Goście mieli przewagę od początku dzięki skutecznej grze m.in. Devina Vassella i Juliana Champagnie. Na początku drugiej kwarty "Ostrogi" prowadziły już nawet różnicą 18 punktów, ale rywale nie dali się zaskoczyć, w końcówce kwarty mieli już tylko 6 pkt straty.
Później Spurs do końca meczu utrzymywali przewagę w granicach 10 pkt i dzięki temu odnieśli w środowy wieczór drugie z rzędu zwycięstwo. Najskuteczniej zagrał Devin Vassell, zdobywca 31 pkt, miał także sześć asyst. Victor Wembanyama osiągnął 19 pkt, miał osiem zbiórek i sześć asyst. Obok Sochana, po 17 pkt rzucili Champagnie i Malaki Branham.

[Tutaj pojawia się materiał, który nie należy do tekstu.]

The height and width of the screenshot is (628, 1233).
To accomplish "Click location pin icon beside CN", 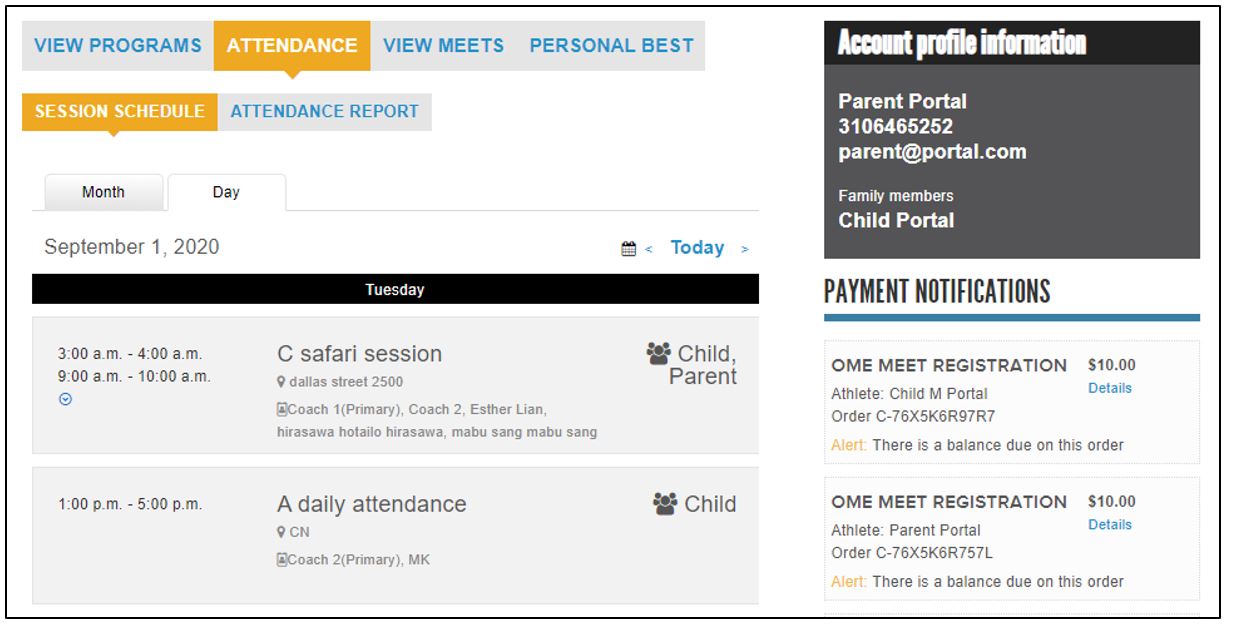I will pos(281,532).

"W drugiej połowie nie traciliśmy piłki tak jak w pierwszej. Dobrze zagraliśmy w obronie, to była udana noc" - ocenił mecz trener Spurs Gregg Popovich.
Nie zabrakło emocji w Oklahomie, gdzie po dogrywce gospodarze City Thunder ulegli 126:132 Houston Rockets. Goście odnieśli dziesiąte z rzędu zwycięstwo, bardzo dobrze wypadł 22-letni Jalen Green, który zapisał na swoje konto 37 pkt, miał dziewięć zbiórek i siedem asyst. W ekipie "Rakiet" nie zawiódł także Amen Thompson, zdobywca 25 pkt.

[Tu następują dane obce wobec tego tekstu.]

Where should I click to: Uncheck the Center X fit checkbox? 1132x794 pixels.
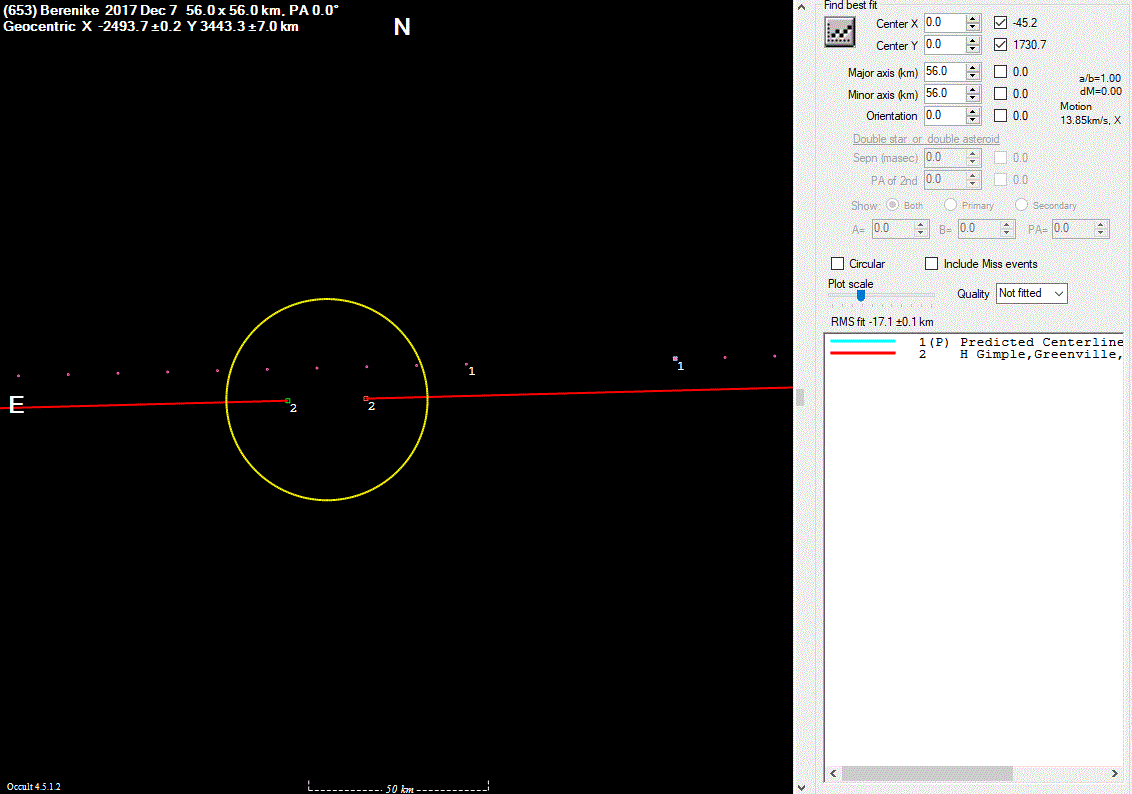[1001, 22]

Gospodarze wystąpili bez kontuzjowanego Shaia Gilgeousa-Alexandra. Zastąpił go Josh Giddey, który wyrównał swój rekordowy wynik, zdobywając 31 pkt. Miał też siedem zbiórek i cztery asysty.
W Memphis miejscowi Grizzlies przegrali z Los Angeles Lakers 124:136. Do składu "Jeziorowców" wrócił LeBron James, ale w zespole tym razem nie było dobrze dysponowanego w ostatnim czasie Anthony’ego Davisa.
Goście mieli przewagę od początku spotkania, choć po pierwszej kwarcie prowadzili tylko jednym punktem 37:36. Druga kwarta była wyrównana, za to w trzeciej zawodnicy z Los Angeles dali popis strzelecki. Ich przewaga doszła do 17 pkt (83:66), później jeszcze wzrosła do 98:71. W końcówce trzeciej kwarty gospodarze przyśpieszyli i doprowadzili do stanu 95:102.
W czwartej odsłonie "Jeziorowcy" zabrali się do pracy. Rui Hachimura przy pomocy LeBrona Jamesa powiększył przewagę Lakers do 17 punktów.
Lakers do zwycięstwa poprowadził Hachimura, zdobywając 32 pkt, triple-double odnotował LeBron James - 23 pkt, 14 zbiórek i 12 asyst. D’Angello Russell także rzucił 23 pkt. W zespole gospodarzy najlepiej wypadł Desmond Bane - 26 pkt i 16 asyst.